── GIVEN ENTRIES
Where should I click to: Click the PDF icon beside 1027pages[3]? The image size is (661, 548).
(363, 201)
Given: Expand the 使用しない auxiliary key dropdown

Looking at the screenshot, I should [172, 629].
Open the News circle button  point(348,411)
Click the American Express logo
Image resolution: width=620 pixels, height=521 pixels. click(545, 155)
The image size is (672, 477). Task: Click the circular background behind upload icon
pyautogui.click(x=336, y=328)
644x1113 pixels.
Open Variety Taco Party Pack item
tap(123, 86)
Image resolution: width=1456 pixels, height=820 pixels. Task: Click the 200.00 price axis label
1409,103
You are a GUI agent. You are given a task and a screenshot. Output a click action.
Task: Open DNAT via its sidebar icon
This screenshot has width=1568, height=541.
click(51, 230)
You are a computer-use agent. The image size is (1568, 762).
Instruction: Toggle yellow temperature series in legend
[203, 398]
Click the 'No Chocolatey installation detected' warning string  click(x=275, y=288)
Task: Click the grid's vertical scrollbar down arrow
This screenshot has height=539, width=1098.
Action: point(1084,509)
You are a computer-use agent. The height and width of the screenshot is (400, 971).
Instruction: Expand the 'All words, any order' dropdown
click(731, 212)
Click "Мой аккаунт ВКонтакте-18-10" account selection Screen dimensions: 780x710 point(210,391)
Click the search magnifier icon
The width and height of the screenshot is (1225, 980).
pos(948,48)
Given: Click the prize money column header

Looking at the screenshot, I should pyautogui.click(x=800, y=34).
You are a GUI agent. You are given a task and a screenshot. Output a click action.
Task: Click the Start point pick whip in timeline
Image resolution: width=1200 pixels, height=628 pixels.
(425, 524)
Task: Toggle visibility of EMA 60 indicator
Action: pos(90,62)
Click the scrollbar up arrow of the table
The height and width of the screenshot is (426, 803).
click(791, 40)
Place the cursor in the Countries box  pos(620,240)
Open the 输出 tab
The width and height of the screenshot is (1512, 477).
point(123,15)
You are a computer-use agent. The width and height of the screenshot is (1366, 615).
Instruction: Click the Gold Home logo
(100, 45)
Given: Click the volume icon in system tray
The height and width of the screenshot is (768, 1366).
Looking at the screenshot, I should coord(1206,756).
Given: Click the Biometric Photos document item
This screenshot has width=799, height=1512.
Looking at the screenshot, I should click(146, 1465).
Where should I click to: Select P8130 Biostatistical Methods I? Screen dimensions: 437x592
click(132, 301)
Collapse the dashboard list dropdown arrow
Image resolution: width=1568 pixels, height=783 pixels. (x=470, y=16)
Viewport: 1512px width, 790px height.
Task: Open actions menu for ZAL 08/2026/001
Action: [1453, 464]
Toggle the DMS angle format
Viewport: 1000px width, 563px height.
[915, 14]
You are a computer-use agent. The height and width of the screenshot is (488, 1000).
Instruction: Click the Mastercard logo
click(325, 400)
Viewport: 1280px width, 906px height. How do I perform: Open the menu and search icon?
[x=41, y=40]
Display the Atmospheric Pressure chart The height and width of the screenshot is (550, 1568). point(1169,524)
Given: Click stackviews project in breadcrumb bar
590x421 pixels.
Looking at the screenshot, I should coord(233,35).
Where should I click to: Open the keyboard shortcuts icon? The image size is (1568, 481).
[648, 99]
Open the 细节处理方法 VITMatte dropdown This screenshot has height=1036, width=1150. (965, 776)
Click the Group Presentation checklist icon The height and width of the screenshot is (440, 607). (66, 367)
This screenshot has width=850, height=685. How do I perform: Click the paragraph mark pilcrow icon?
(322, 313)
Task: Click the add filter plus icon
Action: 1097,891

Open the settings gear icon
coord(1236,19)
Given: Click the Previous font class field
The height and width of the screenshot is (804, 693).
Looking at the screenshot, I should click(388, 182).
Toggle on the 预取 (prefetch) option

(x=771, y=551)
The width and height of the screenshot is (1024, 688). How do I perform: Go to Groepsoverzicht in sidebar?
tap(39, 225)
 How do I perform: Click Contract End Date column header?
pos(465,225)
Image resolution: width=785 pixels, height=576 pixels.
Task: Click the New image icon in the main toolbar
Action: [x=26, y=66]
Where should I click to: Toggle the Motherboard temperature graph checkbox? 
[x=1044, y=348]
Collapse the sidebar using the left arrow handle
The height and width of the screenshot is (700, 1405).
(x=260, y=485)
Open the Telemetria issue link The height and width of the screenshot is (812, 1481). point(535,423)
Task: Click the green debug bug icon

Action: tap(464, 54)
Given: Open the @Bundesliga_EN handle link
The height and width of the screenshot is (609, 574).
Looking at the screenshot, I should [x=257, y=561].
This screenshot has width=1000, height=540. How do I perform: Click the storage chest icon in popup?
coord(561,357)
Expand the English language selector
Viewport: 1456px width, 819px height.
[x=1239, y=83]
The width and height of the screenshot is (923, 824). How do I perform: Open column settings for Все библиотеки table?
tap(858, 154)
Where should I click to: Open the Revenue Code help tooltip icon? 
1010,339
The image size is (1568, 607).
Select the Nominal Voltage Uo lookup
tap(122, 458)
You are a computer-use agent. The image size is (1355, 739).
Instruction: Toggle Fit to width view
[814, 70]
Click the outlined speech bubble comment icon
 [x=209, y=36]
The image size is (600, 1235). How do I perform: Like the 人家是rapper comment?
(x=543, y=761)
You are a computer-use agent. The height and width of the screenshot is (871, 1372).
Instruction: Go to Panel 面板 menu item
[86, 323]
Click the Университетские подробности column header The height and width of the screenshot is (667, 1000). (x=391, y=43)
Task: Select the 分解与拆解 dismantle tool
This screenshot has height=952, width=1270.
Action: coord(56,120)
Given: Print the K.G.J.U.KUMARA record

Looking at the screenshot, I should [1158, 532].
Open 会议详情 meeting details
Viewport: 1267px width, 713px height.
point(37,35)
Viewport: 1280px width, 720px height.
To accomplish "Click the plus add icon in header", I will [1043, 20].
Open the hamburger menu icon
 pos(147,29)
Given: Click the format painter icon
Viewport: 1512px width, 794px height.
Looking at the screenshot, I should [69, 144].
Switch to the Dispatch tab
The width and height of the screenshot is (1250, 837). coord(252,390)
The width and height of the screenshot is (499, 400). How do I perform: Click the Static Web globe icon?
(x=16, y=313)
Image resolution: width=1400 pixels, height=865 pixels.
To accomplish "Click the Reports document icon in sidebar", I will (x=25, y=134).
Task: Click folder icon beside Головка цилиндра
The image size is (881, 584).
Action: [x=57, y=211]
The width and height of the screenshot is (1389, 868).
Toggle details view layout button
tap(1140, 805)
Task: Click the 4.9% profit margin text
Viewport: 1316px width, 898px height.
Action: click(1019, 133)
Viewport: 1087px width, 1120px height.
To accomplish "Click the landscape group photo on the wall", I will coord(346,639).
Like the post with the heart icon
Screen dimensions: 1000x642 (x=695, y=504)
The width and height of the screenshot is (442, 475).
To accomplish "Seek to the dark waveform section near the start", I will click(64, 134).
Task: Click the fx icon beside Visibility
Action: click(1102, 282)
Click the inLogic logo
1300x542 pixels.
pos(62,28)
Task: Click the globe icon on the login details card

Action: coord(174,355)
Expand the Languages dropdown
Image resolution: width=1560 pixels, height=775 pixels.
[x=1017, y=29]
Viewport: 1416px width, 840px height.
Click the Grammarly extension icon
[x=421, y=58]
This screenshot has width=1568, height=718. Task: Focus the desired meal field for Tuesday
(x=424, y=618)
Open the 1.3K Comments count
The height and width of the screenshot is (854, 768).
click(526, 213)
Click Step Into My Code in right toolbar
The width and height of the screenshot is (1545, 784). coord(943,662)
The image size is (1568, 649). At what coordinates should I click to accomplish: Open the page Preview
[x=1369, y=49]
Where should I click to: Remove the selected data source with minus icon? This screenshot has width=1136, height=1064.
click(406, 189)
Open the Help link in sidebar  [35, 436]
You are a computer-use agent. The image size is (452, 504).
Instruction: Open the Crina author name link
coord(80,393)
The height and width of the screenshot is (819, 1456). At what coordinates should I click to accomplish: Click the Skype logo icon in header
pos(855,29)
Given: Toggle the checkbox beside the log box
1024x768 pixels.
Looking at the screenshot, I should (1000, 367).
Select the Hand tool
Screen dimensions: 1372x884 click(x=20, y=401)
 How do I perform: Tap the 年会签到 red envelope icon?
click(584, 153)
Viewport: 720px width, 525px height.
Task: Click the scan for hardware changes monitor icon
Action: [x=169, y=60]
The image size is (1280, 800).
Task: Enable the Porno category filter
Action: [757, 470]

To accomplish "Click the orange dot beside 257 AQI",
────
EXERCISE TASK: Retype the records word for word, starting at the line containing "Given: Print the K.G.J.U.KUMARA record" and ending at the line containing "click(526, 213)", with both of those lines included.

RESPONSE TO THE TASK:
Given: Print the K.G.J.U.KUMARA record

Looking at the screenshot, I should [1158, 532].
Open 会议详情 meeting details
Viewport: 1267px width, 713px height.
point(37,35)
Viewport: 1280px width, 720px height.
To accomplish "Click the plus add icon in header", I will [1043, 20].
Open the hamburger menu icon
 pos(147,29)
Given: Click the format painter icon
Viewport: 1512px width, 794px height.
Looking at the screenshot, I should [69, 144].
Switch to the Dispatch tab
The width and height of the screenshot is (1250, 837). coord(252,390)
The width and height of the screenshot is (499, 400). How do I perform: Click the Static Web globe icon?
(x=16, y=313)
Image resolution: width=1400 pixels, height=865 pixels.
To accomplish "Click the Reports document icon in sidebar", I will (x=25, y=134).
Task: Click folder icon beside Головка цилиндра
The image size is (881, 584).
Action: [x=57, y=211]
The width and height of the screenshot is (1389, 868).
Toggle details view layout button
tap(1140, 805)
Task: Click the 4.9% profit margin text
Viewport: 1316px width, 898px height.
Action: click(1019, 133)
Viewport: 1087px width, 1120px height.
To accomplish "Click the landscape group photo on the wall", I will coord(346,639).
Like the post with the heart icon
Screen dimensions: 1000x642 (x=695, y=504)
The width and height of the screenshot is (442, 475).
To accomplish "Seek to the dark waveform section near the start", I will click(64, 134).
Task: Click the fx icon beside Visibility
Action: click(1102, 282)
Click the inLogic logo
1300x542 pixels.
pos(62,28)
Task: Click the globe icon on the login details card

Action: coord(174,355)
Expand the Languages dropdown
Image resolution: width=1560 pixels, height=775 pixels.
[x=1017, y=29]
Viewport: 1416px width, 840px height.
Click the Grammarly extension icon
[x=421, y=58]
This screenshot has width=1568, height=718. Task: Focus the desired meal field for Tuesday
(x=424, y=618)
Open the 1.3K Comments count
The height and width of the screenshot is (854, 768).
click(526, 213)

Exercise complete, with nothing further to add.